*** Data section ***

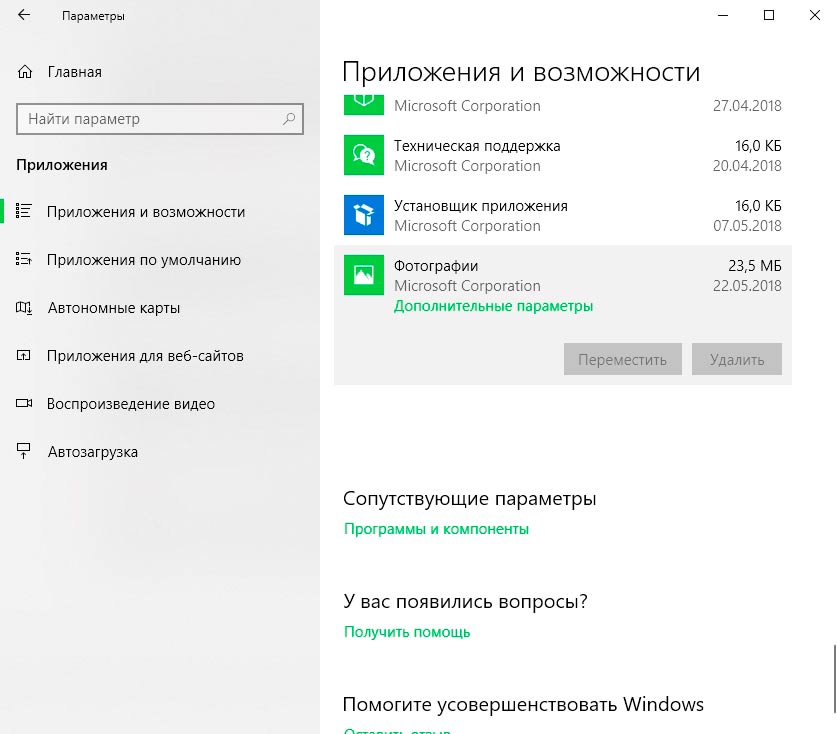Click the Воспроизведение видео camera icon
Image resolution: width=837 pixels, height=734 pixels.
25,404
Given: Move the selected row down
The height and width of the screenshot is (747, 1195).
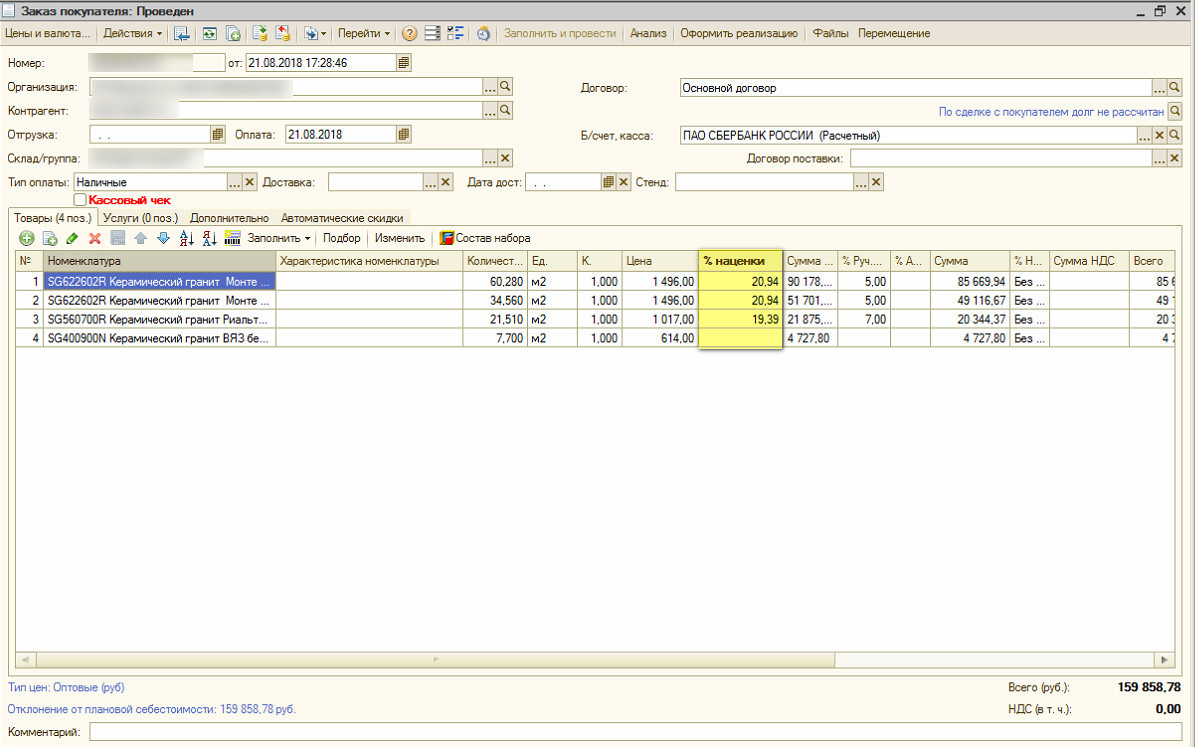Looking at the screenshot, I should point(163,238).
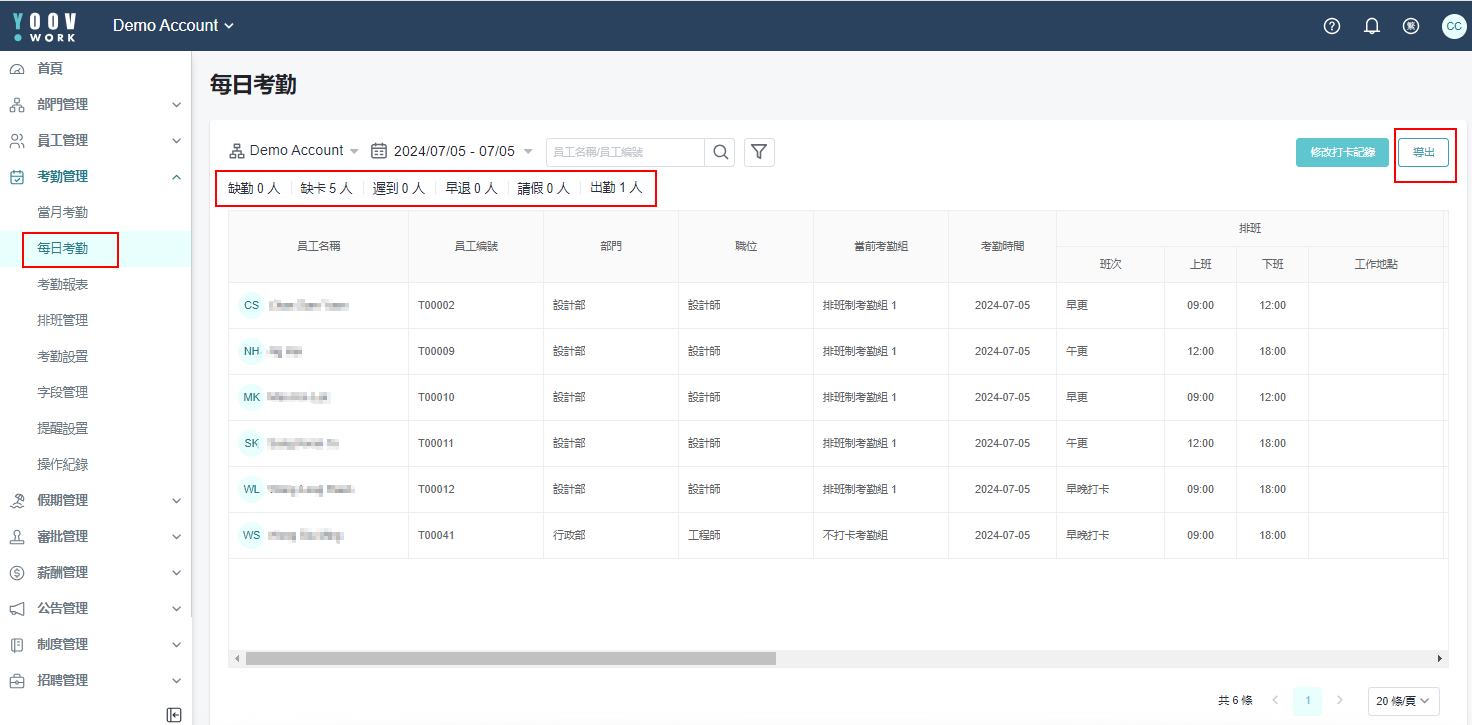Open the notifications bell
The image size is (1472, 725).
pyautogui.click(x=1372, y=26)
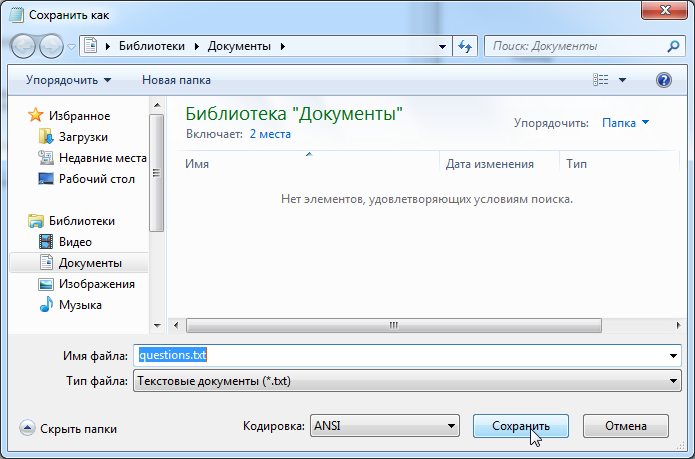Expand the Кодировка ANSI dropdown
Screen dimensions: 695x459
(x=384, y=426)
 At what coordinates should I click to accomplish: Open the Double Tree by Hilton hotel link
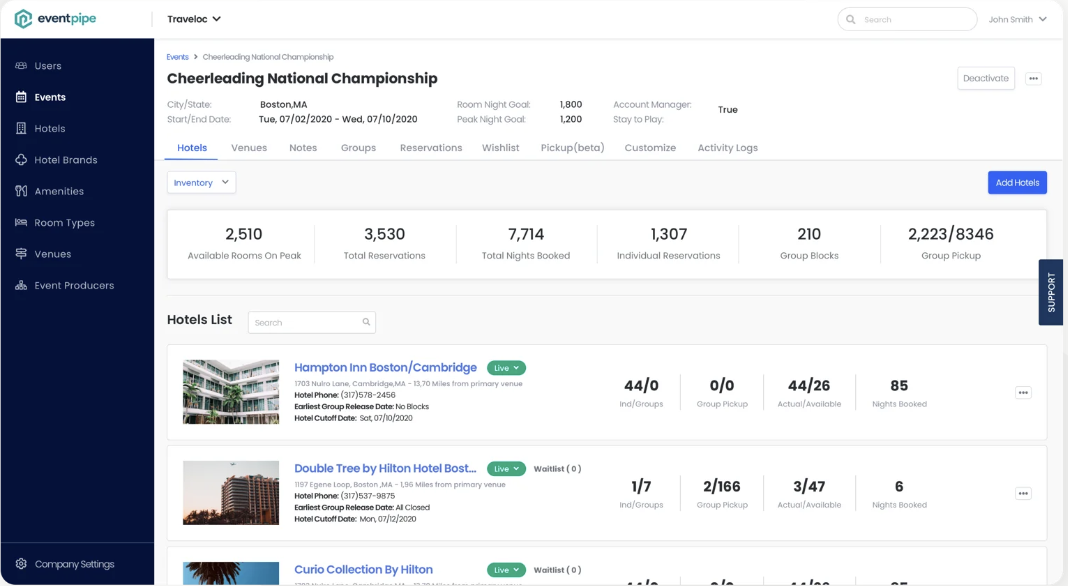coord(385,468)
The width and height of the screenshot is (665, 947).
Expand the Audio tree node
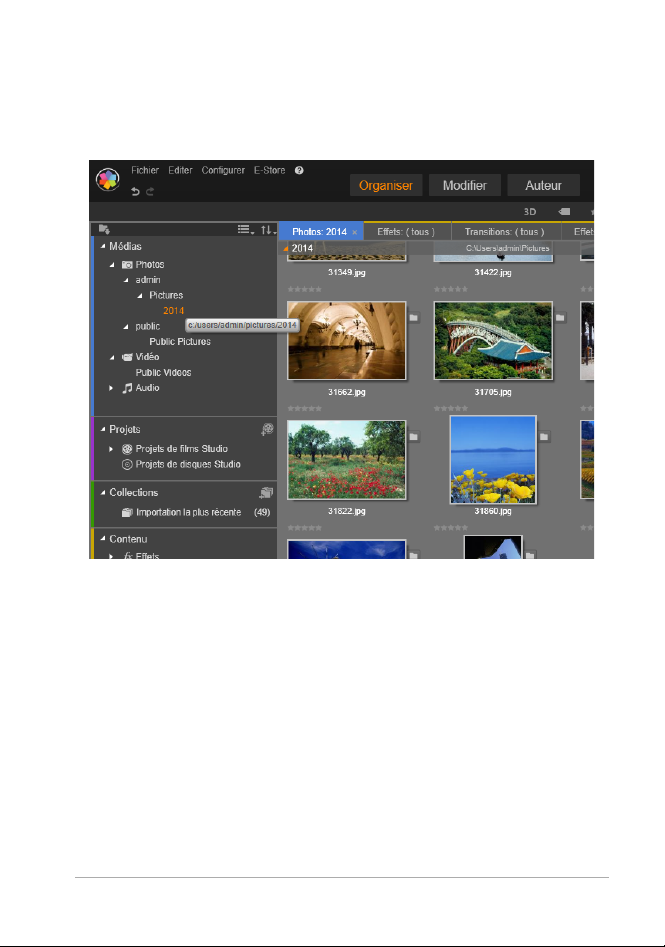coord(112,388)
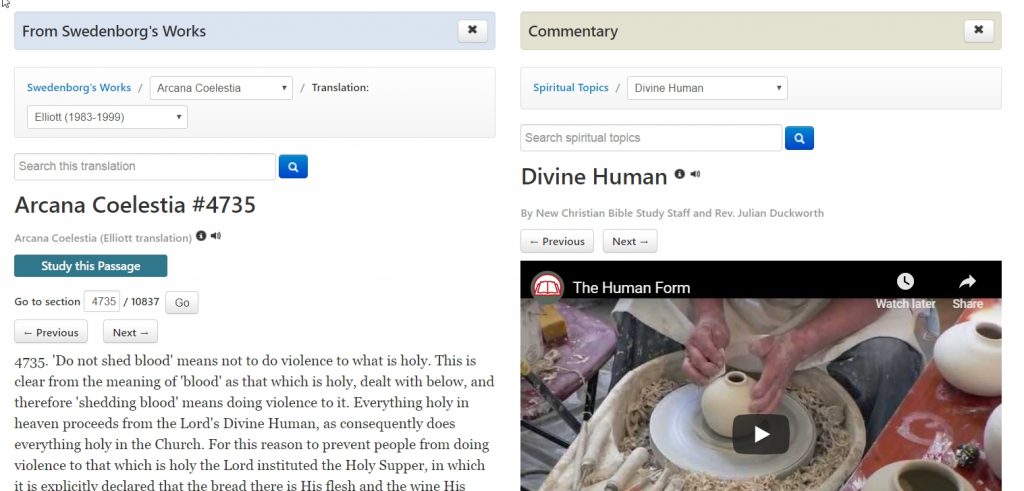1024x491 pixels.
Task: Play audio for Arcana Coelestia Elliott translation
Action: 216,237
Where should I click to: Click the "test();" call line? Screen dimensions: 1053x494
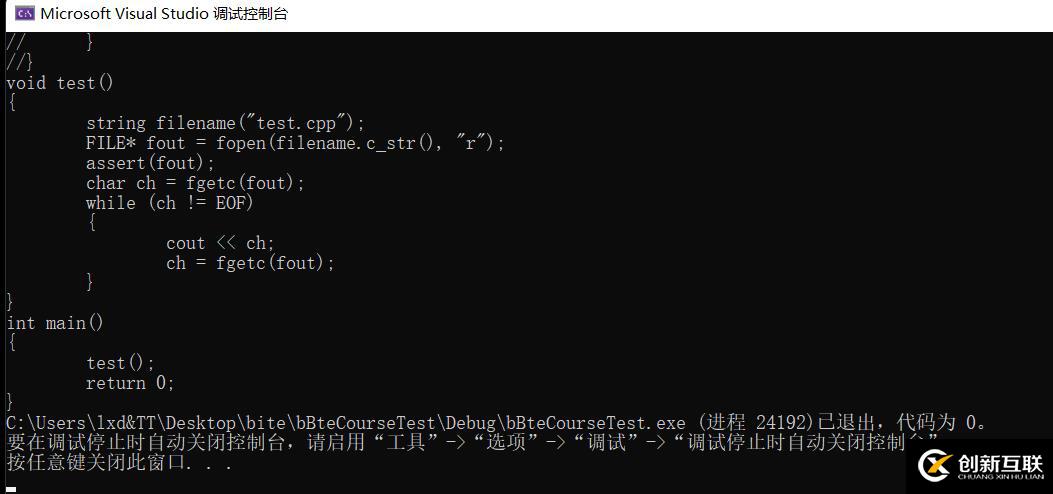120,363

*** End of Data section ***

## [Your instructions]
Your copy should hold exactly the lines from the line bearing "At what coordinates" through the end of the data, both included, and no pictures or anything further.

## [Task answer]
 At what coordinates should I click to accomplish: Open the Double Tree by Hilton hotel link
coord(385,468)
The width and height of the screenshot is (665, 947).
Expand the Audio tree node
coord(112,388)
1024x491 pixels.
Task: Play audio for Arcana Coelestia Elliott translation
Action: 216,237
Where should I click to: Click the "test();" call line? Screen dimensions: 1053x494
120,363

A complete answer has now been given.